Voilà une pièce classique qui défie le temps et les modes. Universelle et d’une constante actualité elle l’est par le thème qu’elle traite et le personnage qu’elle fait vivre sur scène. «Electre» appartient bien à la mythologie grecque mais le répertoire dramaturgique international l’a si bien récupérée qu’on confond un peu aujourd’hui aisément ses véritables racines... Elle a inspiré les plus grands: Eschyle, Euripide, Sophocle et plus près de nous Giraudoux. La section des «humanités» de la L.A.U. donne ici une version d’«Electre» d’après le texte de Sophocle adapté en arabe littéraire par Kayssar Sacre, la mise en scène est de Lina Abiad.

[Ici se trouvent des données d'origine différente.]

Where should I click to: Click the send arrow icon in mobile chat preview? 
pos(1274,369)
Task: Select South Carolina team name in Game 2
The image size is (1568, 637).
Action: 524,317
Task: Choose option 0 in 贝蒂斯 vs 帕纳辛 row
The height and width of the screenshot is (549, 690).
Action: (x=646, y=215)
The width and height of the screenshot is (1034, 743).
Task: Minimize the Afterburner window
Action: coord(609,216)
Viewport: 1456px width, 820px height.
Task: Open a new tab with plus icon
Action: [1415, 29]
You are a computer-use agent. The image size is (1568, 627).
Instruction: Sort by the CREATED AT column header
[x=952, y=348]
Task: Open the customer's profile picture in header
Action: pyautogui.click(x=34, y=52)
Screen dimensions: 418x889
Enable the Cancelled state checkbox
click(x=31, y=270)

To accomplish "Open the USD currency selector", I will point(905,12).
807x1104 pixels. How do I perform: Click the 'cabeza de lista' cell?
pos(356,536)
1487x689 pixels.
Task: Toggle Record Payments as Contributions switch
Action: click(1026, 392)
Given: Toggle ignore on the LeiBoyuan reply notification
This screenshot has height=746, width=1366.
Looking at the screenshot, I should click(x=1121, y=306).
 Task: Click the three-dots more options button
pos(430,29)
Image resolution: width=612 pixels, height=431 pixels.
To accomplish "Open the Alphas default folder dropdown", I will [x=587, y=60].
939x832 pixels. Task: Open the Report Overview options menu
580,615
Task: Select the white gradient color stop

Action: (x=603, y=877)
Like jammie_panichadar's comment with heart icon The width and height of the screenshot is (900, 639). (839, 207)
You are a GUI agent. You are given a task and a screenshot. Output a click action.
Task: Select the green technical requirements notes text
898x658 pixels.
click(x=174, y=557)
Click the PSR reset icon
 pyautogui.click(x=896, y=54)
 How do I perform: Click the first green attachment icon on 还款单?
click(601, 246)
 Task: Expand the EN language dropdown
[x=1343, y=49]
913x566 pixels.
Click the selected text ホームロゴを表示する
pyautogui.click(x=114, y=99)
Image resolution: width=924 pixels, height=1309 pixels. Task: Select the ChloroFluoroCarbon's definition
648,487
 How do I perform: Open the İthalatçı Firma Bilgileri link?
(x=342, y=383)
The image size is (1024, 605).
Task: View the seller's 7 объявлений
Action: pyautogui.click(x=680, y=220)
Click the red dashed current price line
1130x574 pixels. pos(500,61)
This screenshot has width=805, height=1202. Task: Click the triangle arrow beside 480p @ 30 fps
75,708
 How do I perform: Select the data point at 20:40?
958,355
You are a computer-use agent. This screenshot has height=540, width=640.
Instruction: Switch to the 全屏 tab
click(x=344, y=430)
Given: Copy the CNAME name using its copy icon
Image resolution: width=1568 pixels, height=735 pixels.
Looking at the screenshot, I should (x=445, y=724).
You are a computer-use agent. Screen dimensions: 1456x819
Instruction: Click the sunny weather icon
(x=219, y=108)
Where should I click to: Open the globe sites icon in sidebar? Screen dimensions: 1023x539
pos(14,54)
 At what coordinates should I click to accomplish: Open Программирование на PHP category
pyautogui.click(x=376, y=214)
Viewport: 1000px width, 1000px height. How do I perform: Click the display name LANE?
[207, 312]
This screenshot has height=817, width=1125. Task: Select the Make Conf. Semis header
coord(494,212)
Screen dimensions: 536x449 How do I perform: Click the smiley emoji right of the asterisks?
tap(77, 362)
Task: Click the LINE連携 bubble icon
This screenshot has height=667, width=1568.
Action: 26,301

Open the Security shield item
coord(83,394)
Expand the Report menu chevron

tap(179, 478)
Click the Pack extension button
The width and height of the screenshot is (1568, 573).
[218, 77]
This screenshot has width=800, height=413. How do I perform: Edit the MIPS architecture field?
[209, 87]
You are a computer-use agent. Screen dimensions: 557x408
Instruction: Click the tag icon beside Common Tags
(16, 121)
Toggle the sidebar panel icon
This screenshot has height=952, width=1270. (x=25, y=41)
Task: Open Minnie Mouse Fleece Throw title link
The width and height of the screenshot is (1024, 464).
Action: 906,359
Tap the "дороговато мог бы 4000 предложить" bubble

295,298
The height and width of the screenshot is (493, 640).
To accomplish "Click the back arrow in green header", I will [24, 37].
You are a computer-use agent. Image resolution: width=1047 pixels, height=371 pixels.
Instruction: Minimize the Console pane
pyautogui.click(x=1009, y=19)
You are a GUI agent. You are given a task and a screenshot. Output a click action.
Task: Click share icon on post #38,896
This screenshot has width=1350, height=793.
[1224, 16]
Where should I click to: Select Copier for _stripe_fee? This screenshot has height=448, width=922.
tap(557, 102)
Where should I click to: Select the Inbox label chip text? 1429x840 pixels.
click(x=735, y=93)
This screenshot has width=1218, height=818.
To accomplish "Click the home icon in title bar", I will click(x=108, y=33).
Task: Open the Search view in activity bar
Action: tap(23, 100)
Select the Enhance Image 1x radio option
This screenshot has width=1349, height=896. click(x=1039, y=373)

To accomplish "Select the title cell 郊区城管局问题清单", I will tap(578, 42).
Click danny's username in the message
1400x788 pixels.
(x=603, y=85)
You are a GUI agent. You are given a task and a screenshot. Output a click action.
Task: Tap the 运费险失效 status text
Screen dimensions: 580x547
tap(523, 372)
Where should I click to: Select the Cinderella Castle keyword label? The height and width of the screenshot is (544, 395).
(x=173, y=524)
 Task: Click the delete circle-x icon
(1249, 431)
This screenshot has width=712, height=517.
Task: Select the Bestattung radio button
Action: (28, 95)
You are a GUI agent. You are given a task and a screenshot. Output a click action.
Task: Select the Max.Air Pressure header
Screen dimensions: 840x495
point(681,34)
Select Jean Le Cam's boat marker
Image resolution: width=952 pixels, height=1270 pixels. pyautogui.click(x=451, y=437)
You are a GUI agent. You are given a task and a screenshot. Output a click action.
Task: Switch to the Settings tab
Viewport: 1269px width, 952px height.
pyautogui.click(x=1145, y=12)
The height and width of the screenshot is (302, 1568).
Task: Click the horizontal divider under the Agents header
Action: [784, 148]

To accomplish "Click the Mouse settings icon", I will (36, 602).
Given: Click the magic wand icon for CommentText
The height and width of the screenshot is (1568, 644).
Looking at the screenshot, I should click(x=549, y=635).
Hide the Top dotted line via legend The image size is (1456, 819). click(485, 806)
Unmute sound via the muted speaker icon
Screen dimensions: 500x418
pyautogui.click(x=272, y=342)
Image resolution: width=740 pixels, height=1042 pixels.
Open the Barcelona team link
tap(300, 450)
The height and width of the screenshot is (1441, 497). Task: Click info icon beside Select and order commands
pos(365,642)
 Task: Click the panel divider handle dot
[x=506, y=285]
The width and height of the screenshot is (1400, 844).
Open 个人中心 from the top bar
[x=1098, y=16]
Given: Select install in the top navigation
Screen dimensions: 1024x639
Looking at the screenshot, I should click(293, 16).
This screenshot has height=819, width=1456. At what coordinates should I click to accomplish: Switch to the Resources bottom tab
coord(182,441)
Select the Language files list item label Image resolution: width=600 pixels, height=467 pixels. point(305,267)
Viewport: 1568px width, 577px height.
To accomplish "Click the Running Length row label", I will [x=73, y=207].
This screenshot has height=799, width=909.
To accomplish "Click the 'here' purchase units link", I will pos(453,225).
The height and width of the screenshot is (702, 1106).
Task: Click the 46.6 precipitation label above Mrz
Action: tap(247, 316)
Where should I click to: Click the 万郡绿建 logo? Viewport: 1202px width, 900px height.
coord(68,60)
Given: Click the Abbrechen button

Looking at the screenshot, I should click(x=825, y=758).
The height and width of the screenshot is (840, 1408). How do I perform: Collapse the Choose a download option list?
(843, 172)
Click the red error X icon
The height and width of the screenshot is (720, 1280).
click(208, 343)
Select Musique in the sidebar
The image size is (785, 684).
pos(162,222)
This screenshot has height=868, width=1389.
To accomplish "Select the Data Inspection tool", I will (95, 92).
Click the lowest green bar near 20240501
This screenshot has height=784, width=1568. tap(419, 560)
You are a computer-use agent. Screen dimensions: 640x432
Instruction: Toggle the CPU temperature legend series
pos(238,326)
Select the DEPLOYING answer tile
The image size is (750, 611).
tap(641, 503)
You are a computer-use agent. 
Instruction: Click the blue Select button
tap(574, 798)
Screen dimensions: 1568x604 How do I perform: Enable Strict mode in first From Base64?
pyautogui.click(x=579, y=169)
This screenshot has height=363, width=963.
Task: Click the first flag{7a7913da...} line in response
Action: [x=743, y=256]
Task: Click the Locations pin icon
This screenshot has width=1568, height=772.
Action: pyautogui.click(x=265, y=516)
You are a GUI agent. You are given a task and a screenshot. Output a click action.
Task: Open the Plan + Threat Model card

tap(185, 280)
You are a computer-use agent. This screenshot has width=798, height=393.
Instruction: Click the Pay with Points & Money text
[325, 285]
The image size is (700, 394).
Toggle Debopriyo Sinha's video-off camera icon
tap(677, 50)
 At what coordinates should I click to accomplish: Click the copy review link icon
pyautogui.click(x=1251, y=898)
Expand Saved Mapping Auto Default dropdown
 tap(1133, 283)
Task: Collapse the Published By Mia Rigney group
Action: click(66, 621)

Sophocle avait déjà fait faire de grands progrès à la tragédie grecque — trop statique et récitative — en diminuant le rôle du chœur et en introduisant un troisième acteur dans l’action. Et cette action justement est chez lui psychologique et menée à son terme par la passion ou la volonté du héros. Electre illustre avec éclat et puissance ce schéma d’un théâtre plein de douleur, de cris, de lyrisme, de détermination mais aussi d’élévation et où triomphe malgré tout une certaine vertu. Fille d’Agamemnon et de Clytmnestre, Electre traîne sa douleur et son deuil. Victime d’une mère dévoyée, elle n’aura de cesse qu’en faisant tuer, par son frère Oreste, sa mère et son amant Egisthe, meurtriers de son père. Long calvaire où mère et fille se confrontent et se déchirent avec une violence inouïe.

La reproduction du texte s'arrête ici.